Both undiluted and a 1:10 dilution of the extracted DNA were tested with each of the 4 PCR assays to evaluate and reduce the influence of inhibitors.
All PCR products were analyzed by electrophoresis using 2% precast agarose gels (Invitrogen, Carlsbad, California, USA). If specific amplification occurred, the PCR products were purified with the EZNA Cycle Q spin purification kit (Omega Biotek, Norcross, Georgia, USA). Occasionally, nonspecific bands were seen along with the specific PCR products. In these cases, samples were electrophoresed again on 1.5% agarose (Invitrogen) gels and the amplicons of correct size were excised, and then purified using the Qiaquick gel extraction kit (Qiagen).
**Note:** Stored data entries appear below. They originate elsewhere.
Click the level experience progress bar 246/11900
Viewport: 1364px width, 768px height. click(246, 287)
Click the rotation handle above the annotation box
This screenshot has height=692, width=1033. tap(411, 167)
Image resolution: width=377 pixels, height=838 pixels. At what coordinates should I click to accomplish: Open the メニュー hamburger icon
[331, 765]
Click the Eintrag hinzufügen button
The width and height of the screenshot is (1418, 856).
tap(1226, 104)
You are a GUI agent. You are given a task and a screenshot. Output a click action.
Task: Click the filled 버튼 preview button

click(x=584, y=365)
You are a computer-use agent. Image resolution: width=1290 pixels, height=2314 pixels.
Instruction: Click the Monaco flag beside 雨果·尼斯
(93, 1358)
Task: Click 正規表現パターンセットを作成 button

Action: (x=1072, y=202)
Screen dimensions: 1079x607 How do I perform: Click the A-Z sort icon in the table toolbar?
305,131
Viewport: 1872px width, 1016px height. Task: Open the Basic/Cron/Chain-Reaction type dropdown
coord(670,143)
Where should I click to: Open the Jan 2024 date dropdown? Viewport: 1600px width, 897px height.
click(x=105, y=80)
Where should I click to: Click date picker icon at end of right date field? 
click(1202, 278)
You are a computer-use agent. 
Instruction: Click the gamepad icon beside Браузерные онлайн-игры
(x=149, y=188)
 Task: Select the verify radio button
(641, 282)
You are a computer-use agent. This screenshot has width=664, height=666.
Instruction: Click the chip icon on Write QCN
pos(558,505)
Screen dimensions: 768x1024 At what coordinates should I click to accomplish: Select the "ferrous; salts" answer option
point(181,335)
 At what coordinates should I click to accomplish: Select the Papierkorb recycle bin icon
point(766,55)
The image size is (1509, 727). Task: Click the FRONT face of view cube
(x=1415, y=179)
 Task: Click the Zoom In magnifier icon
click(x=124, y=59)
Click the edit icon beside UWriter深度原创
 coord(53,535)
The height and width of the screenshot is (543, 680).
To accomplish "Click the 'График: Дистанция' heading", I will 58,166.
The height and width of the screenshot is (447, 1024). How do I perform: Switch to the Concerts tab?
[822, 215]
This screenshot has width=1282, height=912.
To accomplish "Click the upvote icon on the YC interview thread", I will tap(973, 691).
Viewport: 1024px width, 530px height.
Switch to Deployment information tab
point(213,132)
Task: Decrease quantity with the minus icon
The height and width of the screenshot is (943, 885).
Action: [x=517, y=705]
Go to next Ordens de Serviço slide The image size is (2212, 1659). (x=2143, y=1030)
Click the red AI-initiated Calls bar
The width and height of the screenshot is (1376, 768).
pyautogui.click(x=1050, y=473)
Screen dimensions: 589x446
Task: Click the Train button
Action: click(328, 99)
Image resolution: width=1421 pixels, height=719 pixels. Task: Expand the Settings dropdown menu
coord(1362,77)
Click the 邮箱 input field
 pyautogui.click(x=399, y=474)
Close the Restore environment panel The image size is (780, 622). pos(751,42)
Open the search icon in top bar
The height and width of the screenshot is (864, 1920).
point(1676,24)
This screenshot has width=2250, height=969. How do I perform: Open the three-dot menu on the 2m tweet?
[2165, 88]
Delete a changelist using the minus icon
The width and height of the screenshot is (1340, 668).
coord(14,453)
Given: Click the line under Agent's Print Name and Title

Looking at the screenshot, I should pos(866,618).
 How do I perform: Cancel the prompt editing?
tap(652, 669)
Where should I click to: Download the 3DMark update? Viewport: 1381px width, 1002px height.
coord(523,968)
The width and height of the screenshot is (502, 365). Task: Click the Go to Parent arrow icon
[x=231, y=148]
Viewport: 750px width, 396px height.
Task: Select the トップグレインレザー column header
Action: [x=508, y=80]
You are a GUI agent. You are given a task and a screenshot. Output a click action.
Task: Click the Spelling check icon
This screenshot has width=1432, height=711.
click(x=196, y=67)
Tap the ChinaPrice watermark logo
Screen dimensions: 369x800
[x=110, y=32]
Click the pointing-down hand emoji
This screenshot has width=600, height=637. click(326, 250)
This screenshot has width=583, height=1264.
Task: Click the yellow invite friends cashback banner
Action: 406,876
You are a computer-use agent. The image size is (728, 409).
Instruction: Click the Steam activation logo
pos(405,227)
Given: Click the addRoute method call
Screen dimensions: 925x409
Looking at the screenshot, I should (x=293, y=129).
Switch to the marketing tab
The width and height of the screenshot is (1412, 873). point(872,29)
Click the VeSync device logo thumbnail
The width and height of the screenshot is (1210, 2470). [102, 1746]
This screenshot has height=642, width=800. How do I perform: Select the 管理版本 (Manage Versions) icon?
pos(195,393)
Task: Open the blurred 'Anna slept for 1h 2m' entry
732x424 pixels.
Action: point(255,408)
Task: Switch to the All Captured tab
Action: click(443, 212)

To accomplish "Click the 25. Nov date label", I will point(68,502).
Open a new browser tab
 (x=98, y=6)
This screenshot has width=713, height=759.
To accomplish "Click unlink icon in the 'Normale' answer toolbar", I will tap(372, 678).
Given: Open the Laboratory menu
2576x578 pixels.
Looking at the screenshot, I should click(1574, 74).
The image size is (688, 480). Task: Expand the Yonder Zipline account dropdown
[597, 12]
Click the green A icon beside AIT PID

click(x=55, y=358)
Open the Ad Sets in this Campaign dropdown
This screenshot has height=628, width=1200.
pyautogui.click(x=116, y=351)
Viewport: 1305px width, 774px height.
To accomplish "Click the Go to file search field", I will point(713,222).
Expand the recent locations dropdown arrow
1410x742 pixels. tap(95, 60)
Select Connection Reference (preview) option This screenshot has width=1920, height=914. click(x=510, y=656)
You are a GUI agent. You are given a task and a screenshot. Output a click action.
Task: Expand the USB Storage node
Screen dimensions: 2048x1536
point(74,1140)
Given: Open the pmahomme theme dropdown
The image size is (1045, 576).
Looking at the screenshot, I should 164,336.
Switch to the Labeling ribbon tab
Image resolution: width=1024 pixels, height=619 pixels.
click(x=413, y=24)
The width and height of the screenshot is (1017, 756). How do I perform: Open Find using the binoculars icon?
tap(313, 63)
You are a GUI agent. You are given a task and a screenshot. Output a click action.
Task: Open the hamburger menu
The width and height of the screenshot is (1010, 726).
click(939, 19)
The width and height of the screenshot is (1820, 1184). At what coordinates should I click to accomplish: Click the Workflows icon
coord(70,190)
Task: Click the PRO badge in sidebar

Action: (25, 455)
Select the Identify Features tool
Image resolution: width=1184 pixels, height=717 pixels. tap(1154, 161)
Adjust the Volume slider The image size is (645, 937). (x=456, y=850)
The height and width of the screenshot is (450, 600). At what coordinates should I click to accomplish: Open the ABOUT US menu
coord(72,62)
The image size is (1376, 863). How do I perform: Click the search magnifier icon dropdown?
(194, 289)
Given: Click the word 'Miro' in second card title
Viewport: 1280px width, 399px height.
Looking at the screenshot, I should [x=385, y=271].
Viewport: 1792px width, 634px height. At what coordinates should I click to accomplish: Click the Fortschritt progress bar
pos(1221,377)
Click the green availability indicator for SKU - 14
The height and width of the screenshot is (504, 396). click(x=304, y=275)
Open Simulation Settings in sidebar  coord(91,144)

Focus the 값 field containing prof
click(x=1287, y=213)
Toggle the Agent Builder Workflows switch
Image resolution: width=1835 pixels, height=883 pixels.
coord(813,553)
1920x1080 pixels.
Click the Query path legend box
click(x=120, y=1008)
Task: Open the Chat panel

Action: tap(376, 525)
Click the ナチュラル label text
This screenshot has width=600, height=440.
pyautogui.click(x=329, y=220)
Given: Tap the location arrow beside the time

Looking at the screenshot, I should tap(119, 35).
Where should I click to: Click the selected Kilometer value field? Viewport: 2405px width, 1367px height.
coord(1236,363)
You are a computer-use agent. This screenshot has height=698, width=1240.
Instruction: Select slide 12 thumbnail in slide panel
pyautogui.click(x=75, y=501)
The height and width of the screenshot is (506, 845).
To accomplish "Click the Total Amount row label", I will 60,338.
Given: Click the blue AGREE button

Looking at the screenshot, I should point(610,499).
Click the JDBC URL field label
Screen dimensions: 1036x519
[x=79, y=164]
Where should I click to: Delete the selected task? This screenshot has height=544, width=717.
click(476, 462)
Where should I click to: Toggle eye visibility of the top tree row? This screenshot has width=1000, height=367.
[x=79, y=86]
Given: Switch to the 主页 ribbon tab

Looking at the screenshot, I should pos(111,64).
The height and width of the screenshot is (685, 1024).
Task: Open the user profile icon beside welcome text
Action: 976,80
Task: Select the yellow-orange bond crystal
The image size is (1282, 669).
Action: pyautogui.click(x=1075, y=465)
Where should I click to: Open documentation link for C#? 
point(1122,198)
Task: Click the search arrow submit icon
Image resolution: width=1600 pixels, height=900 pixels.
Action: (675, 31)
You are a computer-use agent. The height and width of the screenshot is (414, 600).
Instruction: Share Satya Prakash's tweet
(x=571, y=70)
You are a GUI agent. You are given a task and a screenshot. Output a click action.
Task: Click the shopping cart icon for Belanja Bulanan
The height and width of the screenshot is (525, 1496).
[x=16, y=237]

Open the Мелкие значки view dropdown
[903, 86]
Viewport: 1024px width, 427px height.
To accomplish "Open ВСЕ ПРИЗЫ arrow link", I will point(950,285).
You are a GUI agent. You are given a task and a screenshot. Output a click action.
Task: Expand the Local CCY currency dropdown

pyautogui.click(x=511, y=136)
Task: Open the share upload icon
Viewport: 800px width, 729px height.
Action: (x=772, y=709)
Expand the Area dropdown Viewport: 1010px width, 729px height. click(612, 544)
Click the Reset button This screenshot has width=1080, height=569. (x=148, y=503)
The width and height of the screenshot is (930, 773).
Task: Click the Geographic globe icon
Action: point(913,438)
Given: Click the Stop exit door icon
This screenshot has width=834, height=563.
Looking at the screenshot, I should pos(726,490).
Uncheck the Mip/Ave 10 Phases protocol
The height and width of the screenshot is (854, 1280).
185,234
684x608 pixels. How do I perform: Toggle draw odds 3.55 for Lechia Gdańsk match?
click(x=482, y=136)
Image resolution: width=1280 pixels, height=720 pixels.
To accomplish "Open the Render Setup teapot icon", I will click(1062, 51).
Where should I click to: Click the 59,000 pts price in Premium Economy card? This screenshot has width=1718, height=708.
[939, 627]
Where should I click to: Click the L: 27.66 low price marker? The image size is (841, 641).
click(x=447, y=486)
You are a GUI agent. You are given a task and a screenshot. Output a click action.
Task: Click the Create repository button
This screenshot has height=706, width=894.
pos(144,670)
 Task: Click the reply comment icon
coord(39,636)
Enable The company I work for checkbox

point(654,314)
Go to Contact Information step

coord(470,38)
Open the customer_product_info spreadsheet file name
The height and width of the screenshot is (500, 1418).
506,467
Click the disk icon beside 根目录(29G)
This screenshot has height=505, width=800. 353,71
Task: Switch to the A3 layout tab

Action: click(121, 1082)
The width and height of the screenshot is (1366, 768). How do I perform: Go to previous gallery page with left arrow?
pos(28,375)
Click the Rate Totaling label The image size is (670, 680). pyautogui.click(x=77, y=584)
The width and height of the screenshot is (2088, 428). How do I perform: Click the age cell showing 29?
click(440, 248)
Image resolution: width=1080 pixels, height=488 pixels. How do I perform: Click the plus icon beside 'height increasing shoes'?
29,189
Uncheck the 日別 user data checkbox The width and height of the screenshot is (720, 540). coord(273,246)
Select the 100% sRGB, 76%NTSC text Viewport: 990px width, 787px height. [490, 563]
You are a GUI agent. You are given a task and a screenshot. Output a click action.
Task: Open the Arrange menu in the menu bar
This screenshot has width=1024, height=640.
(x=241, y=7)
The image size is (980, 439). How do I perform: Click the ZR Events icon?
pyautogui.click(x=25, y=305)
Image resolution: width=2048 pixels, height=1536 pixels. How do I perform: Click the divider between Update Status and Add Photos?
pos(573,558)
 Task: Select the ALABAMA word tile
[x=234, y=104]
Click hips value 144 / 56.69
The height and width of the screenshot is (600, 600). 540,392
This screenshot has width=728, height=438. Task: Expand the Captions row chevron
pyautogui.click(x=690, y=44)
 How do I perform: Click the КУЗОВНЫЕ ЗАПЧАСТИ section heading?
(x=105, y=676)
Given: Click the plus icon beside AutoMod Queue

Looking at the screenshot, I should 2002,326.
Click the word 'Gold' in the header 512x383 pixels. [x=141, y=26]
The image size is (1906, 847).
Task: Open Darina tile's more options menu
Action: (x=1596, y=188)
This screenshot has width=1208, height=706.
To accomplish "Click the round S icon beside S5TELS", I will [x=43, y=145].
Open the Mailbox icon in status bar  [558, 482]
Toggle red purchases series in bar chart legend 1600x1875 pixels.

Purified PCR products were submitted to a molecular biology service facility (Laboratory Services, University of Guelph, Guelph, Ontario) for sequencing in 2 directions using the PCR-specific forward and reverse primers.
Assemblage identification
The DNA sequences were assembled using Vector NTI software (Invitrogen), and then compared to other sequences published in GenBank using Blast software (National Centre for Biotechnology Information, NCBI). Identification of G. duodenalis assemblage was defined as > 99% similarity of the sequence to the closest assemblage sequence in the GenBank database. If different assemblages were identified by different PCR sequence typing methods, or if the sequence was heterogeneous and contained overlapping nucleotides at assemblage-specific positions, the sample was considered to contain mixed assemblage types. To confirm the Blast search results, a database of published sequences of each assemblage type for each gene was constructed and each assemblage type was aligned with all sample sequences using the AlignX software (Vector NTI, Invitrogen).
Results
Table 1 shows the G. duodenalis assemblage types identified by PCR sequencing of each gene in canine and feline fecal samples collected in Ontario. The ssu-rRNA PCR sequencing method was able to genotype 64% (75/118) and 87% (13/15) of the Giardia-positive canine and feline samples, respectively. Among the typeable canine samples, assemblage D was the most prevalent, comprising 68% (51/75) of samples, followed by assemblage C, another canine-specific assemblage type (31%, 23/75). Only 1% (1/75) of the typeable canine samples contained assemblage B, a potentially zoonotic assemblage type. Assemblage A was not detected in any sample. Among feline samples, 100% (13/13) of the typeable samples, using the ssu-rRNA PCR sequencing method, were found to contain potentially zoonotic assemblage types of G. duodenalis, with 92% (12/13) and 8% (1/13) of the typeable samples being assemblage type A and B, respectively.
Table 1.
Assemblage types of G. duodenalis determined by PCR sequencing of 4 genes in canine and feline fecal samples collected between 2008 and 2010 in Ontario
| Sample source | Gene sequenced | Samples tested | Samples typeable |
G. duodenalis assemblage type
|
||||||
|---|---|---|---|---|---|---|---|---|---|---|
| A | B | C | D | E | F | G | ||||
| Dog | ssu-rRNA | 118 | 75 | — | 1 | 23 | 51 | — | — | — |
| bg | 118 | 37 | — | — | 3 | 33 | — | 1 | — | |
| gdh | 118 | 20 | — | — | 4 | 16 | — | — | — | |
| tpi | 118 | 24 | — | — | 4 | 20 | — | — | — | |
| Cat | ssu-rRNA | 15 | 13 | 12 | 1 | — | — | — | — | — |
| bg | 15 | 4 | — | — | — | — | — | 4 | — | |
| gdh | 15 | 2 | — | — | — | — | — | 2 | — | |
| tpi | 15 | 0 | — | — | — | — | — | — | — | |
— = none were identified.
The bg PCR sequencing method was able to type 31% (37/118) of the canine samples; 89% (33/37) of the typeable samples were identified as assemblage D, whereas only 8% (3/37) were identified as assemblage C (Table 1). Interestingly, 1 canine sample (3%, 1/37) was identified as being the feline-specific assemblage F using this genotyping method. Among the feline samples, only 27% (4/15) were successfully typed with the bg PCR sequencing method, and all of these samples were found to contain the feline-specific assemblage F (Table 1).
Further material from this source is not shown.